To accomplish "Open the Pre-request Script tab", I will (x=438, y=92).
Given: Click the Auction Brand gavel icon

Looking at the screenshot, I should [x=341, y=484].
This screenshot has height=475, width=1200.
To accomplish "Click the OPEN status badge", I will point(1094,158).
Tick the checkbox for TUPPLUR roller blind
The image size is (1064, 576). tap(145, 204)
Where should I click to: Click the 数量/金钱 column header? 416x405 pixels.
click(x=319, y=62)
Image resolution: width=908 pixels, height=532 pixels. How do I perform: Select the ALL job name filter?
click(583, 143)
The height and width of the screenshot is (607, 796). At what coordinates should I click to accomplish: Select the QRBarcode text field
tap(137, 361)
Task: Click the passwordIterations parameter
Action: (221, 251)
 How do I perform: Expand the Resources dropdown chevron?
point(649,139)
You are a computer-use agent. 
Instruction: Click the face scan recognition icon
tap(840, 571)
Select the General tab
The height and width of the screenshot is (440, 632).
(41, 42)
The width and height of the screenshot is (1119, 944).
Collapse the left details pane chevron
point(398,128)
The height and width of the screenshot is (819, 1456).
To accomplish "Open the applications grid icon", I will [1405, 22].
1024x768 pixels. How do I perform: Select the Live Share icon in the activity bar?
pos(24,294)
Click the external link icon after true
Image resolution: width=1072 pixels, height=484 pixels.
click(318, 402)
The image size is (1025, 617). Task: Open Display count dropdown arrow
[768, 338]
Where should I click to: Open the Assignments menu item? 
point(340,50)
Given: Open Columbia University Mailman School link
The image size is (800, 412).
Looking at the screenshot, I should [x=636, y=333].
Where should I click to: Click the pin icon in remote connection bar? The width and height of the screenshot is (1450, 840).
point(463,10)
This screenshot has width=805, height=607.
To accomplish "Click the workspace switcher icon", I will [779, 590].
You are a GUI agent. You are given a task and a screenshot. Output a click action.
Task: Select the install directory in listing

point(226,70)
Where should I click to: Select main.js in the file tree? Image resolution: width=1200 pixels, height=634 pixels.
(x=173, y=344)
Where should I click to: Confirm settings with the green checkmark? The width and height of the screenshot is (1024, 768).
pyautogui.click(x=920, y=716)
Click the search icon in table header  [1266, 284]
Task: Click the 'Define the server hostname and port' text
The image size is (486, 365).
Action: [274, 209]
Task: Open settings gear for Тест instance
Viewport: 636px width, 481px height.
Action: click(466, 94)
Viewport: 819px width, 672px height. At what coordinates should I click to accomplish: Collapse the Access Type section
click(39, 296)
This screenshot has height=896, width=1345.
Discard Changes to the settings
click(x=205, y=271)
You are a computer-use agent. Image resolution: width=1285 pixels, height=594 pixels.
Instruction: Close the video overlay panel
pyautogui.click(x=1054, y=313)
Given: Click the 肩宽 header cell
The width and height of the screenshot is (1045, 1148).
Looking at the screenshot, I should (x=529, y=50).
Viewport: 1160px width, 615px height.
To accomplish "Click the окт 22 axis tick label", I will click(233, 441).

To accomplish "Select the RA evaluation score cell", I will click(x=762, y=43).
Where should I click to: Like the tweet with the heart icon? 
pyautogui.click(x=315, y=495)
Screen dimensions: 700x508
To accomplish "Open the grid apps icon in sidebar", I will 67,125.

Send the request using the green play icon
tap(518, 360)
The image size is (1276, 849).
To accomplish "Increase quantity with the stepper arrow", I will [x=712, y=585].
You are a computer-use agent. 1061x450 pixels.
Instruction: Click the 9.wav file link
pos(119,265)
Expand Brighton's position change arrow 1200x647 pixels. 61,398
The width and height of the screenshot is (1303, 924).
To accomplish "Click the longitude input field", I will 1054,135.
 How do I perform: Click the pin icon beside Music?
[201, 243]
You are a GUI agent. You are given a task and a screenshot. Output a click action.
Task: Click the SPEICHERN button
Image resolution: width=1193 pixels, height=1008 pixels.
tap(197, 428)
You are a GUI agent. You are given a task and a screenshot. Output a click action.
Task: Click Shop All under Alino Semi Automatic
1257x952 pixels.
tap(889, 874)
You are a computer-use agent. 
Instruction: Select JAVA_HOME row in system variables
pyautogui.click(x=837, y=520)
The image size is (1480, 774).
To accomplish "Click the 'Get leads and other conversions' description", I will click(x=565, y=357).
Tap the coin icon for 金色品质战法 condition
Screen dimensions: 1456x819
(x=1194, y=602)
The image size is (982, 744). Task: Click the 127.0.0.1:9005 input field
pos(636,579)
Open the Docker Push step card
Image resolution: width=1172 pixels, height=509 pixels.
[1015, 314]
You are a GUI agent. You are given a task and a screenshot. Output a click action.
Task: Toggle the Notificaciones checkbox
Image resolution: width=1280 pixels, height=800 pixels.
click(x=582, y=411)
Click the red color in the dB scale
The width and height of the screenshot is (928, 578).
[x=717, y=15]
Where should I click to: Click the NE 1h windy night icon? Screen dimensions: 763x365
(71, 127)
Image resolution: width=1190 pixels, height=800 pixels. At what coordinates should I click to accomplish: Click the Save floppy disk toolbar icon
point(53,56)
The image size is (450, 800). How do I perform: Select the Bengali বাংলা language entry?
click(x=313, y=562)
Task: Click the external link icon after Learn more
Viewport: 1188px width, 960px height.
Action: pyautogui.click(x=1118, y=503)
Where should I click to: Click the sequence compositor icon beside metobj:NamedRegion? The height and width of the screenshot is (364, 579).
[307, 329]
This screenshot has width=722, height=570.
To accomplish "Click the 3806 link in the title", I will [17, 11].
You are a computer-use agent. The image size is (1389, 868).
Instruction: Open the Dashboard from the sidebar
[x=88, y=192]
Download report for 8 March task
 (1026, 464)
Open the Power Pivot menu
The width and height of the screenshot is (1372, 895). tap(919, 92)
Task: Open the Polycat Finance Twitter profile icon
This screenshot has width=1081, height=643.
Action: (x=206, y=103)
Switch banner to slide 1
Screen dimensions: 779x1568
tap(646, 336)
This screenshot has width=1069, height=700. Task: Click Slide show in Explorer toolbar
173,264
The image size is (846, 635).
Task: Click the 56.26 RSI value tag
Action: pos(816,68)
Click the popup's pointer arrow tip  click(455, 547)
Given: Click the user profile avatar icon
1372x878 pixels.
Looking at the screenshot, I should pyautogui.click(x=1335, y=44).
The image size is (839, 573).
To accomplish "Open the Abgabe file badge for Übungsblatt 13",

________________________

# PROBLEM TO SOLVE
Copy each line of the records verbatim.

# ANSWER TO THIS PROBLEM
To accomplish "Open the Pre-request Script tab", I will (x=438, y=92).
Given: Click the Auction Brand gavel icon

Looking at the screenshot, I should [x=341, y=484].
This screenshot has height=475, width=1200.
To accomplish "Click the OPEN status badge", I will point(1094,158).
Tick the checkbox for TUPPLUR roller blind
The image size is (1064, 576). tap(145, 204)
Where should I click to: Click the 数量/金钱 column header? 416x405 pixels.
click(x=319, y=62)
Image resolution: width=908 pixels, height=532 pixels. How do I perform: Select the ALL job name filter?
click(583, 143)
The height and width of the screenshot is (607, 796). At what coordinates should I click to accomplish: Select the QRBarcode text field
tap(137, 361)
Task: Click the passwordIterations parameter
Action: (221, 251)
 How do I perform: Expand the Resources dropdown chevron?
point(649,139)
You are a computer-use agent. 
Instruction: Click the face scan recognition icon
tap(840, 571)
Select the General tab
The height and width of the screenshot is (440, 632).
(41, 42)
The width and height of the screenshot is (1119, 944).
Collapse the left details pane chevron
point(398,128)
The height and width of the screenshot is (819, 1456).
To accomplish "Open the applications grid icon", I will [1405, 22].
1024x768 pixels. How do I perform: Select the Live Share icon in the activity bar?
pos(24,294)
Click the external link icon after true
Image resolution: width=1072 pixels, height=484 pixels.
click(318, 402)
The image size is (1025, 617). Task: Open Display count dropdown arrow
[768, 338]
Where should I click to: Open the Assignments menu item? 
point(340,50)
Given: Open Columbia University Mailman School link
The image size is (800, 412).
Looking at the screenshot, I should [x=636, y=333].
Where should I click to: Click the pin icon in remote connection bar? The width and height of the screenshot is (1450, 840).
point(463,10)
This screenshot has width=805, height=607.
To accomplish "Click the workspace switcher icon", I will [779, 590].
You are a GUI agent. You are given a task and a screenshot. Output a click action.
Task: Select the install directory in listing

point(226,70)
Where should I click to: Select main.js in the file tree? Image resolution: width=1200 pixels, height=634 pixels.
(x=173, y=344)
Where should I click to: Confirm settings with the green checkmark? The width and height of the screenshot is (1024, 768).
pyautogui.click(x=920, y=716)
Click the search icon in table header  [1266, 284]
Task: Click the 'Define the server hostname and port' text
The image size is (486, 365).
Action: [274, 209]
Task: Open settings gear for Тест instance
Viewport: 636px width, 481px height.
Action: click(466, 94)
Viewport: 819px width, 672px height. At what coordinates should I click to accomplish: Collapse the Access Type section
click(39, 296)
This screenshot has height=896, width=1345.
Discard Changes to the settings
click(x=205, y=271)
You are a computer-use agent. Image resolution: width=1285 pixels, height=594 pixels.
Instruction: Close the video overlay panel
pyautogui.click(x=1054, y=313)
Given: Click the 肩宽 header cell
The width and height of the screenshot is (1045, 1148).
Looking at the screenshot, I should (x=529, y=50).
Viewport: 1160px width, 615px height.
To accomplish "Click the окт 22 axis tick label", I will click(233, 441).

To accomplish "Select the RA evaluation score cell", I will click(x=762, y=43).
Where should I click to: Like the tweet with the heart icon? 
pyautogui.click(x=315, y=495)
Screen dimensions: 700x508
To accomplish "Open the grid apps icon in sidebar", I will 67,125.

Send the request using the green play icon
tap(518, 360)
The image size is (1276, 849).
To accomplish "Increase quantity with the stepper arrow", I will [x=712, y=585].
You are a computer-use agent. 1061x450 pixels.
Instruction: Click the 9.wav file link
pos(119,265)
Expand Brighton's position change arrow 1200x647 pixels. 61,398
The width and height of the screenshot is (1303, 924).
To accomplish "Click the longitude input field", I will 1054,135.
 How do I perform: Click the pin icon beside Music?
[201, 243]
You are a GUI agent. You are given a task and a screenshot. Output a click action.
Task: Click the SPEICHERN button
Image resolution: width=1193 pixels, height=1008 pixels.
tap(197, 428)
You are a GUI agent. You are given a task and a screenshot. Output a click action.
Task: Click Shop All under Alino Semi Automatic
1257x952 pixels.
tap(889, 874)
You are a computer-use agent. 
Instruction: Select JAVA_HOME row in system variables
pyautogui.click(x=837, y=520)
The image size is (1480, 774).
To accomplish "Click the 'Get leads and other conversions' description", I will click(x=565, y=357).
Tap the coin icon for 金色品质战法 condition
Screen dimensions: 1456x819
(x=1194, y=602)
The image size is (982, 744). Task: Click the 127.0.0.1:9005 input field
pos(636,579)
Open the Docker Push step card
Image resolution: width=1172 pixels, height=509 pixels.
[1015, 314]
You are a GUI agent. You are given a task and a screenshot. Output a click action.
Task: Toggle the Notificaciones checkbox
Image resolution: width=1280 pixels, height=800 pixels.
click(x=582, y=411)
Click the red color in the dB scale
The width and height of the screenshot is (928, 578).
[x=717, y=15]
Where should I click to: Click the NE 1h windy night icon? Screen dimensions: 763x365
(71, 127)
Image resolution: width=1190 pixels, height=800 pixels. At what coordinates should I click to accomplish: Click the Save floppy disk toolbar icon
point(53,56)
The image size is (450, 800). How do I perform: Select the Bengali বাংলা language entry?
click(x=313, y=562)
Task: Click the external link icon after Learn more
Viewport: 1188px width, 960px height.
Action: pyautogui.click(x=1118, y=503)
Where should I click to: Click the sequence compositor icon beside metobj:NamedRegion? The height and width of the screenshot is (364, 579).
[307, 329]
This screenshot has width=722, height=570.
To accomplish "Click the 3806 link in the title", I will [17, 11].
You are a computer-use agent. The image size is (1389, 868).
Instruction: Open the Dashboard from the sidebar
[x=88, y=192]
Download report for 8 March task
 (1026, 464)
Open the Power Pivot menu
The width and height of the screenshot is (1372, 895). tap(919, 92)
Task: Open the Polycat Finance Twitter profile icon
This screenshot has width=1081, height=643.
Action: (x=206, y=103)
Switch banner to slide 1
Screen dimensions: 779x1568
tap(646, 336)
This screenshot has width=1069, height=700. Task: Click Slide show in Explorer toolbar
173,264
The image size is (846, 635).
Task: Click the 56.26 RSI value tag
Action: pos(816,68)
Click the popup's pointer arrow tip  click(455, 547)
Given: Click the user profile avatar icon
1372x878 pixels.
Looking at the screenshot, I should pyautogui.click(x=1335, y=44).
The image size is (839, 573).
To accomplish "Open the Abgabe file badge for Übungsblatt 13",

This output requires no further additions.